The records:
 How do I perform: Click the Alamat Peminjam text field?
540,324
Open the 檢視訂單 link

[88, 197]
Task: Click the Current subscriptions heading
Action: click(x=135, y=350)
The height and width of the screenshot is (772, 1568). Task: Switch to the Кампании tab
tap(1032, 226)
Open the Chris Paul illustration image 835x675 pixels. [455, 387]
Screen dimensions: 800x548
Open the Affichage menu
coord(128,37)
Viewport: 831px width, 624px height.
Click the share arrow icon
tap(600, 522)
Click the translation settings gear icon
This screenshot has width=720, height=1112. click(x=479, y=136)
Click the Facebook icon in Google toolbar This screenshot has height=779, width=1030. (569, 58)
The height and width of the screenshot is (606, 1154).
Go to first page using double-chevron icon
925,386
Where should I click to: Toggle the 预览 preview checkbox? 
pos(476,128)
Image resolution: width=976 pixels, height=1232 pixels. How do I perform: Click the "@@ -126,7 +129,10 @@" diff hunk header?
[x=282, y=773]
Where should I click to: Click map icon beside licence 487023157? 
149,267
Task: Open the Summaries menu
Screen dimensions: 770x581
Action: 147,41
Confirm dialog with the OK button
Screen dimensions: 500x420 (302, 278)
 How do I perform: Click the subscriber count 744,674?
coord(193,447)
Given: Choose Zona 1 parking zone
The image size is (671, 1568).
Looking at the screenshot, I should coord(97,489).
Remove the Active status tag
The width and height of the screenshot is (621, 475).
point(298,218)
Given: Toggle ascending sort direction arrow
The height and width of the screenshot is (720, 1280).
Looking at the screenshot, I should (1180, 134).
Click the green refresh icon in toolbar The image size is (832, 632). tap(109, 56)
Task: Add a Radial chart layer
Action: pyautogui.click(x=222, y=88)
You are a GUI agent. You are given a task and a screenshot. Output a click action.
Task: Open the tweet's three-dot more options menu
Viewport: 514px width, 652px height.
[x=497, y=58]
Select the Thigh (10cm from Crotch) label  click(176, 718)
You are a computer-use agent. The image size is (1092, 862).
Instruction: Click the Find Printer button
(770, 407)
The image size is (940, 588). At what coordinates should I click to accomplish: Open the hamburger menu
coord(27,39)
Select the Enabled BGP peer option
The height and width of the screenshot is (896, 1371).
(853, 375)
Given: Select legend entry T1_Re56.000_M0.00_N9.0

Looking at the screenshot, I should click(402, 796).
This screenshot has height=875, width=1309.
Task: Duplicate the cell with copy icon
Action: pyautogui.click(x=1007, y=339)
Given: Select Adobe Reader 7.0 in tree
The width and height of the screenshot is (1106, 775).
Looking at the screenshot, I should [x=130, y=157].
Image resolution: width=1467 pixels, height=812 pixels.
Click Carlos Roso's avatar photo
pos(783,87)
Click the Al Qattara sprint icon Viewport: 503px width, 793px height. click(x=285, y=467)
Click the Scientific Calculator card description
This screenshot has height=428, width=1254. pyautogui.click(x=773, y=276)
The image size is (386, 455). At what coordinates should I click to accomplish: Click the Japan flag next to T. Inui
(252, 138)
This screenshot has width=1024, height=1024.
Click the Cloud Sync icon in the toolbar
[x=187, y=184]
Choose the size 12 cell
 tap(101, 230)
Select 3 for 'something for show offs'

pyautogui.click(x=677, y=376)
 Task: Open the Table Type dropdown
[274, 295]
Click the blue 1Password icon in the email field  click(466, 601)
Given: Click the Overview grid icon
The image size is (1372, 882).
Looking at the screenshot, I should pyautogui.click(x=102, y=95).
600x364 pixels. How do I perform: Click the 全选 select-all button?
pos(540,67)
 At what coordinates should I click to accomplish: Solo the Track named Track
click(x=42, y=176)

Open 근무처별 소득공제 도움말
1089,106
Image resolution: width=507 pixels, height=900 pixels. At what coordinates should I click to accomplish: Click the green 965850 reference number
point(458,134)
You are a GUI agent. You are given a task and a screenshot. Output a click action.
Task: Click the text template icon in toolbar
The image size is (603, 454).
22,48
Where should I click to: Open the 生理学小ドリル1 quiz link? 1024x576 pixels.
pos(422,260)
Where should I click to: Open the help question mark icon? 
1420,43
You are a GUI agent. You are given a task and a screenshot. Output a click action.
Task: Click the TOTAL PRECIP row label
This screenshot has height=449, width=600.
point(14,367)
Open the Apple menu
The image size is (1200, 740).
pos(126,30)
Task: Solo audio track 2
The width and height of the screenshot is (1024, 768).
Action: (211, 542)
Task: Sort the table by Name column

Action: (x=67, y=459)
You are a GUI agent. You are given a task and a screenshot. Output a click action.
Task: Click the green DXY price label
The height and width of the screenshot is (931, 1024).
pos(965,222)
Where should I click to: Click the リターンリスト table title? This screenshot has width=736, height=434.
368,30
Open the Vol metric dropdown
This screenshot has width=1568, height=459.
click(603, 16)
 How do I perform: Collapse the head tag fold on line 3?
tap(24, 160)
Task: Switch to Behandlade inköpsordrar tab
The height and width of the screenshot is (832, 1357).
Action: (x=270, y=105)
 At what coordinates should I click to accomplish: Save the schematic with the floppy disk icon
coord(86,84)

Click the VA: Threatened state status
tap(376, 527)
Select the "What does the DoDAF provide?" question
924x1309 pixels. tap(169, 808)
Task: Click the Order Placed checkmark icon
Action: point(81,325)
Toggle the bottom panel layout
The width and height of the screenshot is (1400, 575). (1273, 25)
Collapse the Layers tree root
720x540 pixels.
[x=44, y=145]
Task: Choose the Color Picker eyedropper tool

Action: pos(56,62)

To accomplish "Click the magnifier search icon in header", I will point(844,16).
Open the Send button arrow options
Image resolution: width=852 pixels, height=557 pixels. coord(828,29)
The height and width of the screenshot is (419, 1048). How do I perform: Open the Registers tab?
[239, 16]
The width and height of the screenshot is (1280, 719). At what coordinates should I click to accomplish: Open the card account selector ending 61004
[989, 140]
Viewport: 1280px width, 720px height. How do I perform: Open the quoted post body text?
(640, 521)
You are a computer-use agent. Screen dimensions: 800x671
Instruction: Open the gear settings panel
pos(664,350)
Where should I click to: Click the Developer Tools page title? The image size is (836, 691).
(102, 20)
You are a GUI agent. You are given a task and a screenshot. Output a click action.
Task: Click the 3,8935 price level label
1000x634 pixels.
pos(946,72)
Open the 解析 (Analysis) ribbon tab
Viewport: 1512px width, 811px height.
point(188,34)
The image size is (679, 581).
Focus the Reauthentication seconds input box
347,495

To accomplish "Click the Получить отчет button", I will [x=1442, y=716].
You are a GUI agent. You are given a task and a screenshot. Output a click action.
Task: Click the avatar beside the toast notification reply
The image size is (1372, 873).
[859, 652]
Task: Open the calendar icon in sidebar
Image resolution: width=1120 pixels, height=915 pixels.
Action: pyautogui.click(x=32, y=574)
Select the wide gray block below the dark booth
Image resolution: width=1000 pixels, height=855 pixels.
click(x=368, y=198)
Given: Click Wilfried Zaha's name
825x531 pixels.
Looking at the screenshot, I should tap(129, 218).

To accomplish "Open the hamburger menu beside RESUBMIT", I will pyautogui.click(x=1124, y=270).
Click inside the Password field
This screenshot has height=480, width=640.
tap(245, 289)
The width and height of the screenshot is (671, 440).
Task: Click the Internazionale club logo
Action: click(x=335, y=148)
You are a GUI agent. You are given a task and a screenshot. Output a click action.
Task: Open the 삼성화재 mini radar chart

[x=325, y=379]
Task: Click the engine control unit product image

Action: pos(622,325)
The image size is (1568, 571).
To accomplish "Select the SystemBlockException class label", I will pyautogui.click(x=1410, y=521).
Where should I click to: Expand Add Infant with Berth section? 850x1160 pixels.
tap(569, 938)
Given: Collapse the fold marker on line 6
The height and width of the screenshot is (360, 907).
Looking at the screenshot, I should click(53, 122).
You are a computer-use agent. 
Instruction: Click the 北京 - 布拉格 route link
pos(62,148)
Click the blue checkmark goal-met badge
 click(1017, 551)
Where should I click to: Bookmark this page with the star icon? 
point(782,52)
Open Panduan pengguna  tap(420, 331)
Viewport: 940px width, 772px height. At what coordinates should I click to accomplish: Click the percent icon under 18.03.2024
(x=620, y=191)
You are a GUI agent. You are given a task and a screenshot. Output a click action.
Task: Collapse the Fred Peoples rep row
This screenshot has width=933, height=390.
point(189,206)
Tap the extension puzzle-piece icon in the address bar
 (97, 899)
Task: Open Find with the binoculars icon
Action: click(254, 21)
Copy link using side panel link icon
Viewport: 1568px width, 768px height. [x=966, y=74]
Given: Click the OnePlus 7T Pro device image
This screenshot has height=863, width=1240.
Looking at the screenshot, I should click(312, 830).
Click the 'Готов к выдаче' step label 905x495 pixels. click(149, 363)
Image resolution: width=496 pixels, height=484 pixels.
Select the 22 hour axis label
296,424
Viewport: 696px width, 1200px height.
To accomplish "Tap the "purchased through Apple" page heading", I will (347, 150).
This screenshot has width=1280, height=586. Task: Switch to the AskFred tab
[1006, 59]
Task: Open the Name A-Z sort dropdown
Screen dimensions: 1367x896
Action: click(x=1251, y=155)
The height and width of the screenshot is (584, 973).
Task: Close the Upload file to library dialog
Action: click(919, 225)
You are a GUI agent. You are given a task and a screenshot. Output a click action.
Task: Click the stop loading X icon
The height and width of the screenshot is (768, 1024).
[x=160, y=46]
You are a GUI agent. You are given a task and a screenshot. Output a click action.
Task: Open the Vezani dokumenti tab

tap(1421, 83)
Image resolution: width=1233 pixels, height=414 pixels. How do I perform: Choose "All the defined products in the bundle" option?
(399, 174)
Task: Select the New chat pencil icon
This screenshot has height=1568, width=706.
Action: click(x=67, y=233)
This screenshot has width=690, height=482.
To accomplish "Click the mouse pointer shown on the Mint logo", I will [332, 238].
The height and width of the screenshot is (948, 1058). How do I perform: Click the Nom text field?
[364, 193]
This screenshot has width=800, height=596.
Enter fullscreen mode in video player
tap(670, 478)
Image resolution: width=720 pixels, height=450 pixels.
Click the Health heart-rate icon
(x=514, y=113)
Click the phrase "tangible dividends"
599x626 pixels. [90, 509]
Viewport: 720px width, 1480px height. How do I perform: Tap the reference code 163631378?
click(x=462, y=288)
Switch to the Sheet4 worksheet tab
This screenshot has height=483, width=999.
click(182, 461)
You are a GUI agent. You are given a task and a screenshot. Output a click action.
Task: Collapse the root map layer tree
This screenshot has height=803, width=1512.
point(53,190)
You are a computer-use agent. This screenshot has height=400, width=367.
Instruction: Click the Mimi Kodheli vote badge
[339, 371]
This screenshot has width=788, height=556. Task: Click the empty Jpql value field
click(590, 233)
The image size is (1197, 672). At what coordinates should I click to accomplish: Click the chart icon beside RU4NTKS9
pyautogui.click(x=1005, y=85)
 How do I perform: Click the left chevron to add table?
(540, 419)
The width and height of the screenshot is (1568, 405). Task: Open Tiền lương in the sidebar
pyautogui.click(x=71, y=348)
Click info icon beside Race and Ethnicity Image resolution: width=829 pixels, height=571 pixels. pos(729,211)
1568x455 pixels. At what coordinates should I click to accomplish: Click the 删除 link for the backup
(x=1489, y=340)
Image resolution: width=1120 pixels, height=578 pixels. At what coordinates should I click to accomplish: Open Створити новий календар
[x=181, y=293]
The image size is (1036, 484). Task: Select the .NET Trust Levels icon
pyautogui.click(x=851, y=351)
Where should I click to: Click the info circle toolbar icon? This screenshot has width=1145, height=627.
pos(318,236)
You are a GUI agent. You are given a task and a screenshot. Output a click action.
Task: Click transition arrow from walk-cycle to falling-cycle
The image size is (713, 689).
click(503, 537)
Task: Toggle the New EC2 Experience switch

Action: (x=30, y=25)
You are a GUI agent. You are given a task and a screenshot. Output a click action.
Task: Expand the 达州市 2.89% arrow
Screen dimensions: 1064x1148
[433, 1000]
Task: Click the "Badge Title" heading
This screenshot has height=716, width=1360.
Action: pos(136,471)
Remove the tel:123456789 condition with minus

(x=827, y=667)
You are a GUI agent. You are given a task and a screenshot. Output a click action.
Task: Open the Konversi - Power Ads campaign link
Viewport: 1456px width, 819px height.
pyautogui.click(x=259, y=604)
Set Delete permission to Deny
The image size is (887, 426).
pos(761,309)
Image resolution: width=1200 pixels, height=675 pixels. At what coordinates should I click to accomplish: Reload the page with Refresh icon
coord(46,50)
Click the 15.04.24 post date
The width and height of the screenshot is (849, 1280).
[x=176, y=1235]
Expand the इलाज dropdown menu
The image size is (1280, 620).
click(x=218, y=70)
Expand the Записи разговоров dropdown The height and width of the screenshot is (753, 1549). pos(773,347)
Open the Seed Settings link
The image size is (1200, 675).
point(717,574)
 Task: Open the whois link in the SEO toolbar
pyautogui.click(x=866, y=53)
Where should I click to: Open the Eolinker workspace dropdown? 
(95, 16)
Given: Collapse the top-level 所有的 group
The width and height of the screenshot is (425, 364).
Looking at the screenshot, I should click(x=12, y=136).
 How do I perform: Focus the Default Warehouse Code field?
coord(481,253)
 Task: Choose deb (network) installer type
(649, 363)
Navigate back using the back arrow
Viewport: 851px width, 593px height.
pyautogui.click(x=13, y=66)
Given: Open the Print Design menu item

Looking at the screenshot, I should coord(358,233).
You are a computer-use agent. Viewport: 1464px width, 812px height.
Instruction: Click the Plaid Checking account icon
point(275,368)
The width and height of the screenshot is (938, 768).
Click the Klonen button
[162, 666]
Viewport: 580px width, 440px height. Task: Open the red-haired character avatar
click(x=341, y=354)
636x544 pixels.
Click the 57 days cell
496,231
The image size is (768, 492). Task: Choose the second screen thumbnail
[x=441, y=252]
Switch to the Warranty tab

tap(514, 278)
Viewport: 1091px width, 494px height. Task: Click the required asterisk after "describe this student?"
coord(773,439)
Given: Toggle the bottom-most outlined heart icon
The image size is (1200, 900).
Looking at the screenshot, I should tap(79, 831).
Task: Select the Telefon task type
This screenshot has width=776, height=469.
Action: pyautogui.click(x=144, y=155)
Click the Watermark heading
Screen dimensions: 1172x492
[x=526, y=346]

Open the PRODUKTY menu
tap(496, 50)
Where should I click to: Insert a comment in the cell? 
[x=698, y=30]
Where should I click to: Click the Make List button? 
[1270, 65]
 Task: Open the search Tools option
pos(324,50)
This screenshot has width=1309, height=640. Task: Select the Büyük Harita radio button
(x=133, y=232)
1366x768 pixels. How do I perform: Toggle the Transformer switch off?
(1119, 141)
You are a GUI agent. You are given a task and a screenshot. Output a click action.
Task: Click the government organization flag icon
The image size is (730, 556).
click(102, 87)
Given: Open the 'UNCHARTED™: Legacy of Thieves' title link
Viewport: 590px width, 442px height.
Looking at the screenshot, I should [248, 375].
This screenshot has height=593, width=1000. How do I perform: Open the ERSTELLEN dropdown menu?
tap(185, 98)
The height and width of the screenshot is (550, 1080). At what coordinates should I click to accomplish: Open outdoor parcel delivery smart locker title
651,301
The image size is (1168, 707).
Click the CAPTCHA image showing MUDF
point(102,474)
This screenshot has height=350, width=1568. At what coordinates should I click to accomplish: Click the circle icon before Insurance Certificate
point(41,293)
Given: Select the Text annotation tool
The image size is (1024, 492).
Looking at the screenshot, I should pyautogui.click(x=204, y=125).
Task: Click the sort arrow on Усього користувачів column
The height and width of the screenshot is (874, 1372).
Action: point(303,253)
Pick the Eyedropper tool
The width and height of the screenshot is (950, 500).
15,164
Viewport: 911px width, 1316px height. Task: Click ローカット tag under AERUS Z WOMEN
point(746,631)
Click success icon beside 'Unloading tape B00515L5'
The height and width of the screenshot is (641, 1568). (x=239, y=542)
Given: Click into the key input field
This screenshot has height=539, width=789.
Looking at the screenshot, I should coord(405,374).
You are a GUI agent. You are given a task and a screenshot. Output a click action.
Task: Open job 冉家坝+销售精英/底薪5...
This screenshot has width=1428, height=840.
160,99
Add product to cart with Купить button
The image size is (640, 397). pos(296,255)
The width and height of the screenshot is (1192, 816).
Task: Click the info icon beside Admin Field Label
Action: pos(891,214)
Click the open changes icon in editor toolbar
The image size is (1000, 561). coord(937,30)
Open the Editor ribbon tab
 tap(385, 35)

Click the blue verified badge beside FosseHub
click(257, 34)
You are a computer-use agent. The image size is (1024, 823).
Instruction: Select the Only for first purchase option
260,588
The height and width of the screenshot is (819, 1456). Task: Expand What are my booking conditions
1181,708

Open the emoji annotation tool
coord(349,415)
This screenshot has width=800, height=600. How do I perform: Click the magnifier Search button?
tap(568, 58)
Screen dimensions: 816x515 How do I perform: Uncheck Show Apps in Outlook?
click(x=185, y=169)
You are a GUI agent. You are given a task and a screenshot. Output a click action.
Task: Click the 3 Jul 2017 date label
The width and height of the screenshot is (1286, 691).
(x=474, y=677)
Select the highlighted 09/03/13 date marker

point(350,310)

Task details: Please work out how many lines of the records contain "root" and give only that number.

Reply to the exercise: 2